▸ Directions
Copy every record exactly.

┄┄┄┄┄┄

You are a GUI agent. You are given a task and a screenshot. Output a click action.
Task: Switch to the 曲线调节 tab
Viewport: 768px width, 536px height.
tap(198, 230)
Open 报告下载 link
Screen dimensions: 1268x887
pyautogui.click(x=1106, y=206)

┄┄┄┄┄┄

▸ Task result
You are a GUI agent. You are given a task and a screenshot. Output a click action.
Task: Switch to the 曲线调节 tab
Viewport: 768px width, 536px height.
tap(198, 230)
Open 报告下载 link
Screen dimensions: 1268x887
pyautogui.click(x=1106, y=206)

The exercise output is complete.